According to the Wall Street Journal, the White House proposes to slash spending by $4.4 trillion over 10 years.
The Trump budget targets $2 trillion in savings from mandatory spending programs, the newspaper said.
That includes $130 billion from changes to Medicare prescription-drug pricing, $292 billion from cuts in safety net programs - such as work requirements for Medicaid and food stamps - and $70 billion from tightening eligibility rules for federal disability benefits, the Journal reported.
Congress has rejected most of Trump's previous budget proposals, and Democratic lawmakers wasted no time in expressing their strong dissatisfaction with the new budget plan.
Rep. Hakeem Jeffries (D-N.Y.) slammed Trump’s proposed budget on Tuesday, describing it a "declaration of war on the American dream."
"President Trump's budget is reckless, regressive and retrograde and is a declaration of war on the American Dream," Jeffries, chairman of the House Democratic Caucus, told reporters."Once again, the president has shown the American people he's all about elevating the wealthy, the well-off and the well-connected and everybody else is left to fend for themselves."

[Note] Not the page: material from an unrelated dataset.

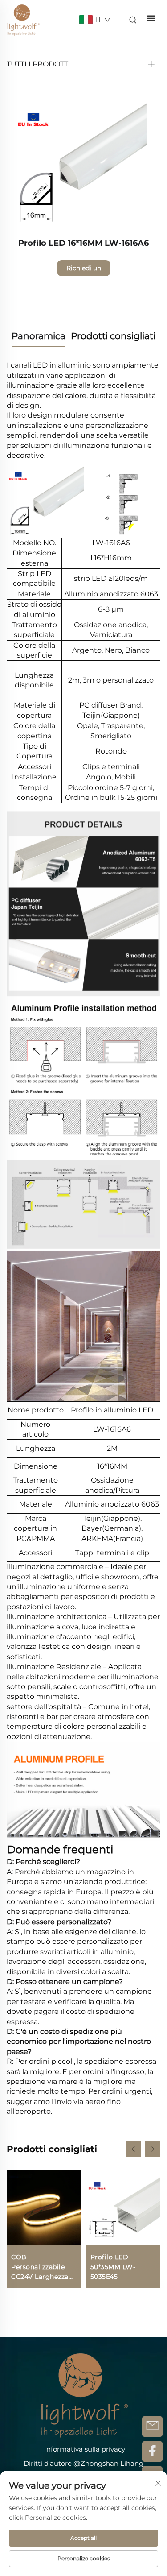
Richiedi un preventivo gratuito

Rep. Katherine Clark (D-Mass.), the caucus's co-chair, who said Trump's budget contradicts what he said last week during his annual State of the Union address.

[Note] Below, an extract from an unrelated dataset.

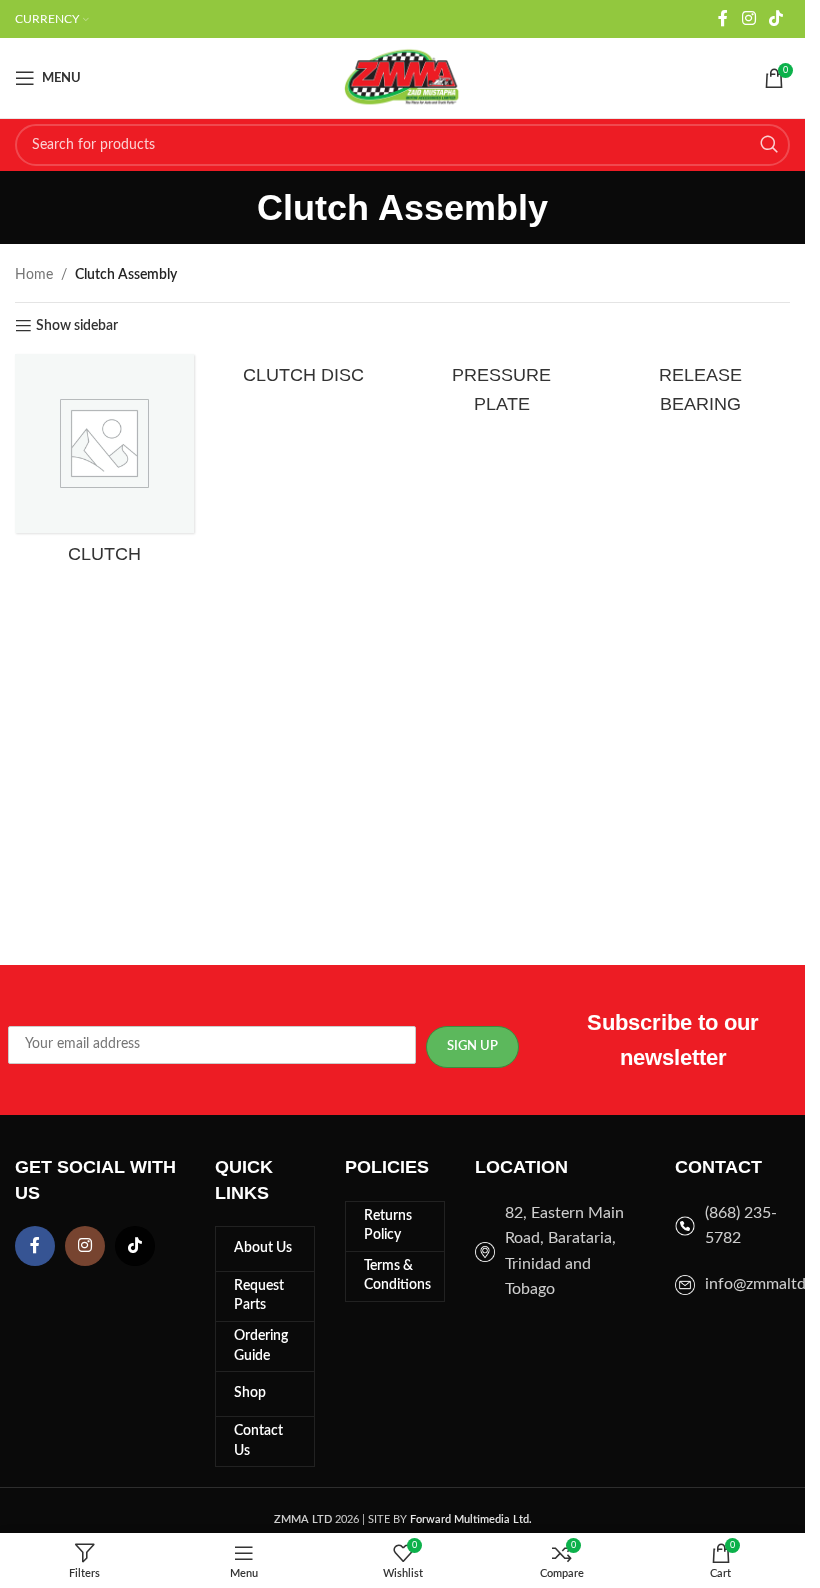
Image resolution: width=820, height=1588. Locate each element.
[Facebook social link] (723, 18)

In his speech, Trump said "we will always protect your Medicare and we will always protect you Social Security."
Clark pointed out that Trump's proposed $4.8 trillion budget would slash $24 million from Social Security, $500 billion from Medicare and $900 billion from Medicaid over the next decade.
The congresswoman echoed Jeffries: "Budgets are always a roadmap of our values and this one clearly shows that this president and his administration's value remain clearly with those who have already achieved great wealth and power."
"This destructive and irrational President is giving us a destructive and irrational budget," House Budget Chairman John Yarmuth, D-Ky., said. "He is proposing deep cuts to critical programs that help American families and protect our economic and national security. Furthermore, the budget reportedly includes destructive changes to Medicaid, SNAP, Social Security and other assistance programs that help Americans make ends meet – all while extending his tax cuts for millionaires."
Sen. Jeff Merkley, D-Ore., who sits on the Appropriations Committee, also slammed Trump for falsely claiming that he would not seek to cut vital health programs.
"These cuts are a dangerous assault on American families," he tweeted. "With this budget, his promises not to cut Medicare and Medicaid lie shattered on the ground."
Senate Democratic Leader Chuck Schumer, D-N.Y., said the budget cuts show that Trump's State of the Union vows were a "lie to the American people."
"By proposing severe cuts to Medicaid and Medicare, President Trump's latest budget is simply a continuation of his war to rip away health care from millions," he said.
Speaker of the House Nancy Pelosi, D-Calif., added that the proposal shows "just how little he values the good health, financial security, and well-being of hard-working American families."
"Year after year, President Trump's budgets have sought to inflict devastating cuts to critical lifelines that millions of Americans rely on," Pelosi said. "Less than a week after promising to protect families' healthcare in his State of the Union address, the president is now brazenly inflicting savage multi-billion-dollar cuts to Medicare and Medicaid — at the same time that he is fighting in federal court to destroy protections for people with pre-existing conditions and dismantle every other protection and benefit of the Affordable Care Act."
In the meantime the Trump administration is faced with a trillion-dollar deficit which contradicts Trump’s campaign promise in 2016 that even with his proposed tax cuts, he would be able to eliminate future deficits with cuts in spending and growth in revenues that would result from a stronger economy.
Despite the cuts in health, welfare and social security, Trump's proposed budget plan fails to eliminate the budget deficit over the next decade.
In contrast, Trump's budget deficit has only grown despite vowing to eliminate it.